All Americans -- feel real emotional pain -- and hold a heavy, heavy heart -- with what happened last Saturday; what happened does not usually happen, for by and large, we try to be of sound mind and body and act accordingly.
Tragically, the only person we can point to, is to the one crazy person who did it, Jared; who, for all intents and purposes, hindsight being what it is, showed all the signs he needed a little help; at twenty-two, Jared he is a man, who knowingly set out, in public, with a semi-automatic weapon to do harm -- and as we know now, he intended to do harm upon the life of Gabrielle Giffords and anyone else who got in his way -- and believed, he, himself, would not live to deal with the aftermath. He said his good-byes.
Look, one bad apple should not spoil it for the whole bunch, that's all I'm saying right now; this kind of regulation and continuous taking away of the freedoms and civil liberties of a good people is not the answer; for then, Sam Adams would be absolutely right on target in a people becoming 'abject slaves.'
Talk about a moving target, we seem to be missing the point; good people in, good people out. wax on, wax off. it is a tedious drill, but over time, it truly works.
Before I close, a few noteworthy individuals seem to stand out, reacting with eloquence and grace and compassion is Governor Jan Brewer; if you were able to catch her State of the State address you know what I am talking about -- of course, it wasn't a S of S address at all...understandably, that will be saved for another day. Her remarks were beautiful, thoughtful, unwavering in her commitment to hold the candle of fearless leader, even after being thrust into a state of utter devastation and loss.

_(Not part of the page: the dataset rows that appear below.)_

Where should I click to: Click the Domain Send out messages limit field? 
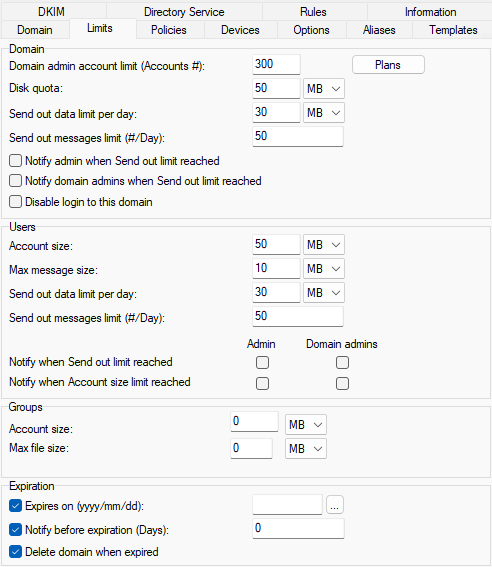(x=298, y=136)
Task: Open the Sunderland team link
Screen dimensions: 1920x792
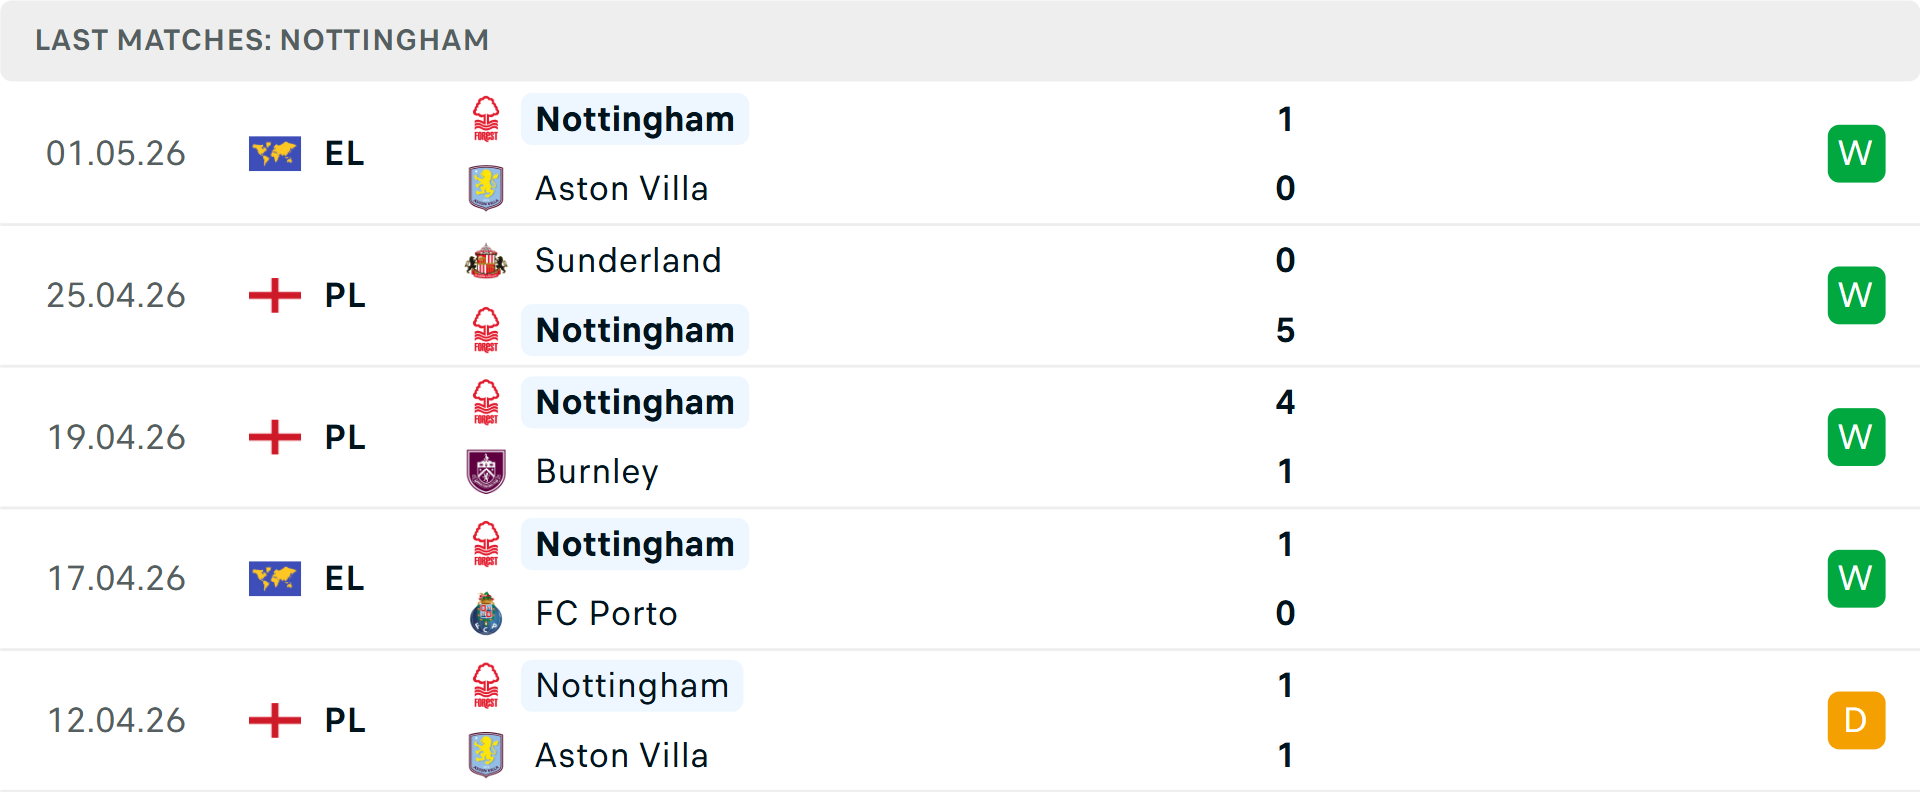Action: coord(628,261)
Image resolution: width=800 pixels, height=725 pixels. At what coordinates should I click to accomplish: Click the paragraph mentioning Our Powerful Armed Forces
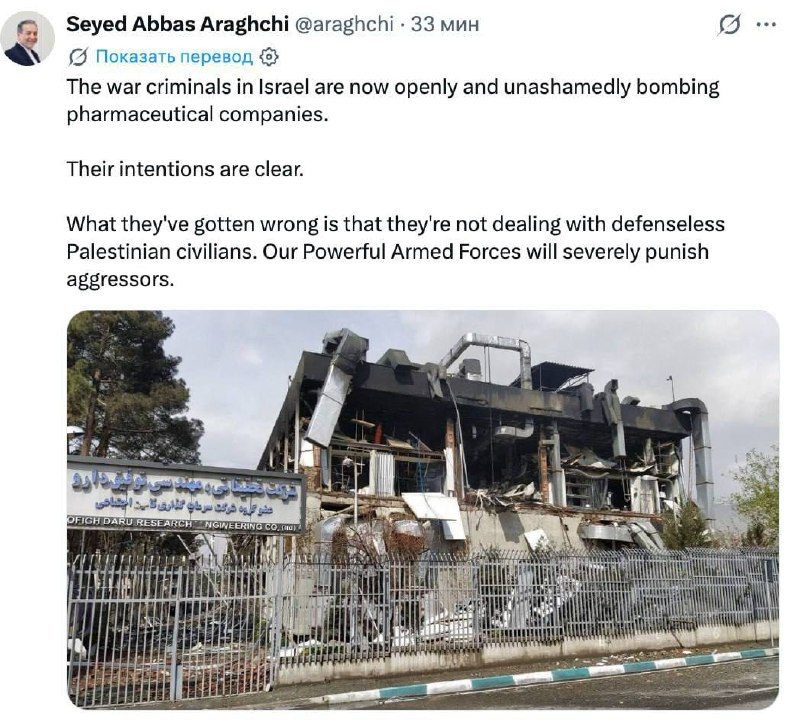[x=395, y=252]
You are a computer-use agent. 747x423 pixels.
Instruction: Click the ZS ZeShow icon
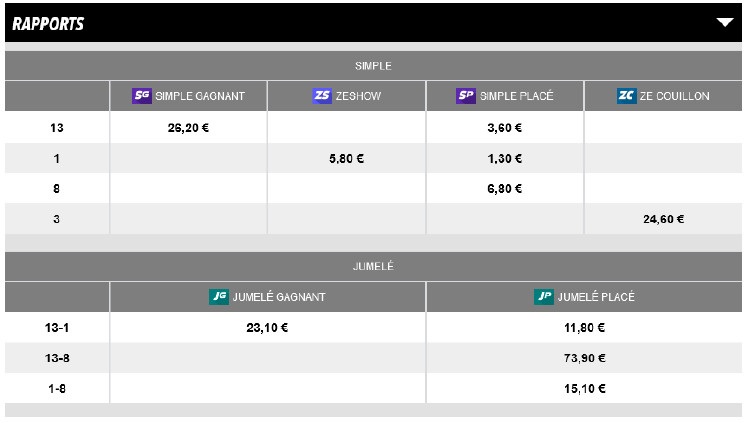point(322,97)
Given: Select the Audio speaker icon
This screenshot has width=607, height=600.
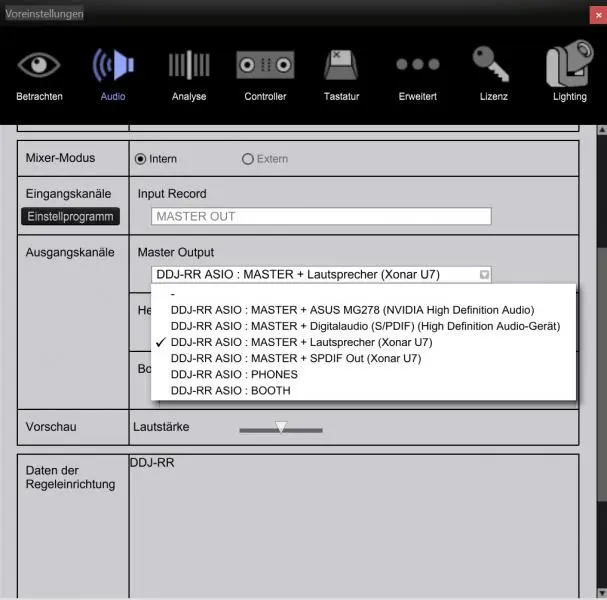Looking at the screenshot, I should [113, 66].
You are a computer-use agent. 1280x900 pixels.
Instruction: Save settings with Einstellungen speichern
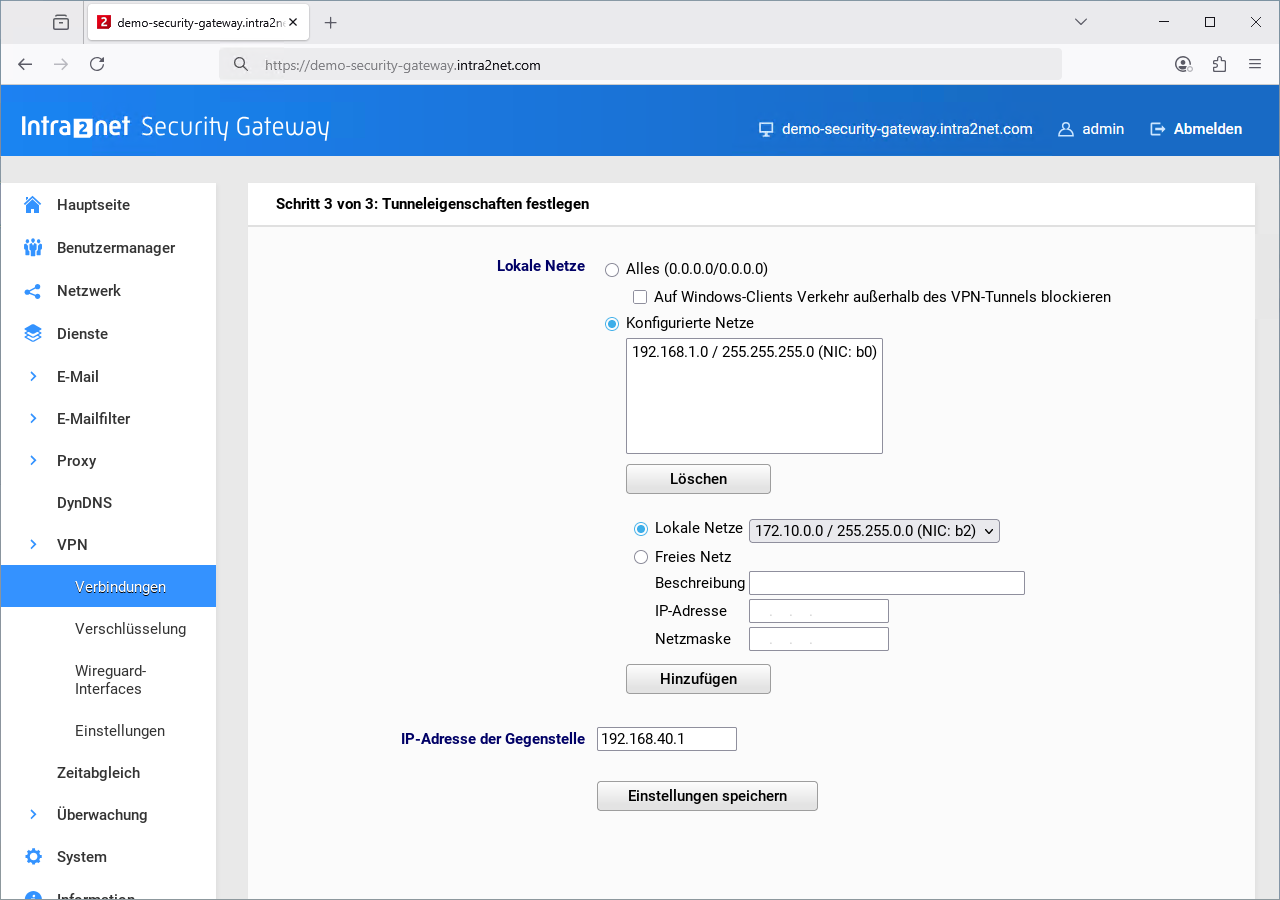(707, 795)
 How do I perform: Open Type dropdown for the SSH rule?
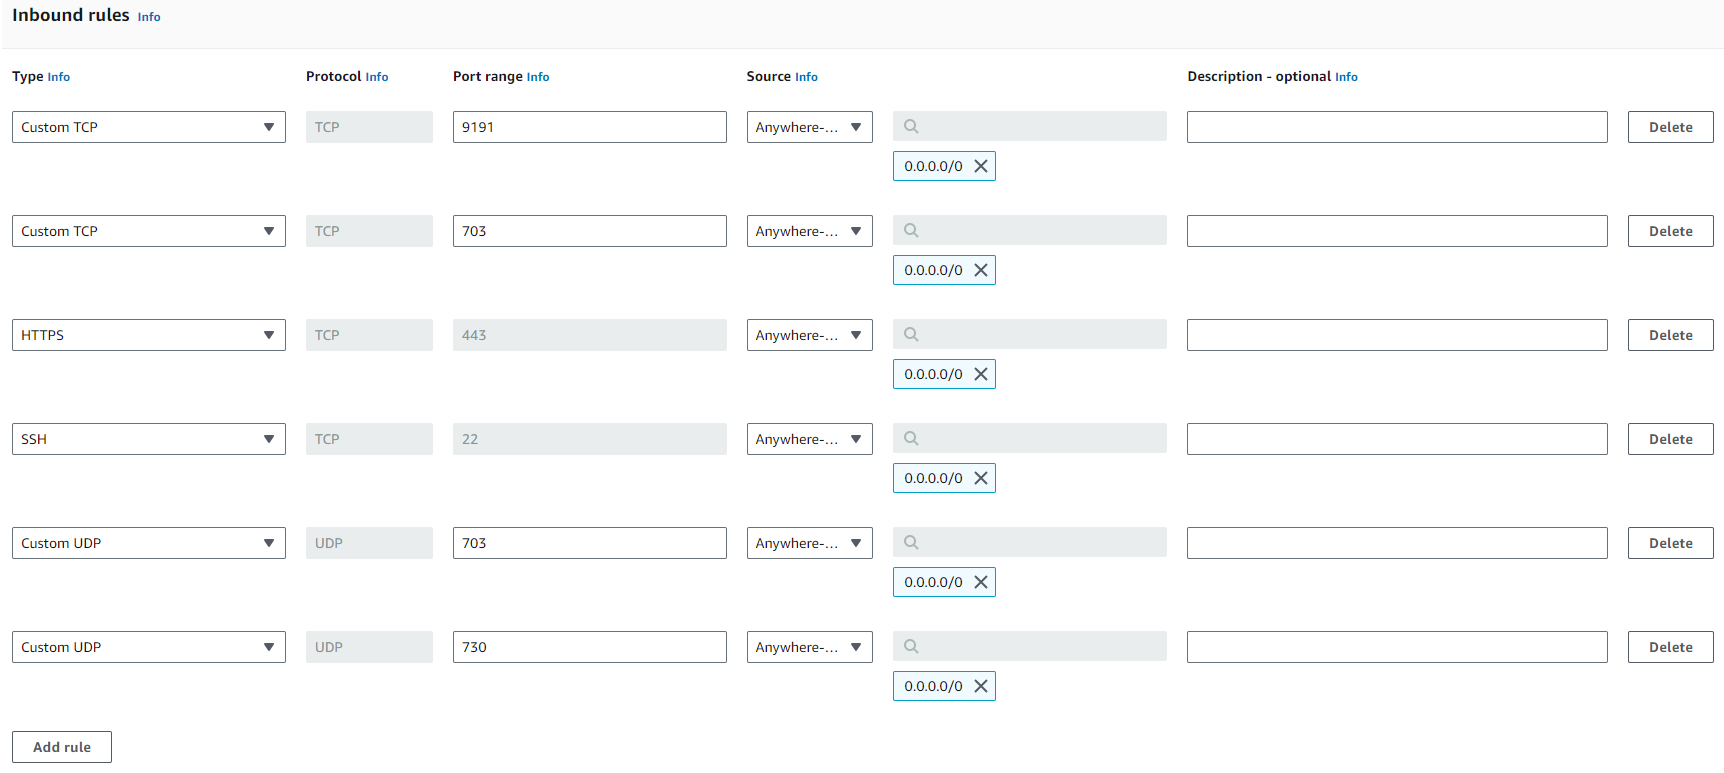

Upon Gov. Brewer's lead, the entire legislative body gave a standing ovation to Daniel Hernandez, an intern of only one week for Giffords local congressional offices, who selflessly acted without thinking, and quickly came to her aid in the seconds after being struck by gunfire; he held her up, applied pressure to her wound, and spoke to her, calmly encouraging her to hold on while awaiting paramedics; as Gov. Brewer pointed out, he probably saved her life, without thinking of his own...perhaps another Adams in our midst.
America, in actions and in our words, let us do no harm -- today and always.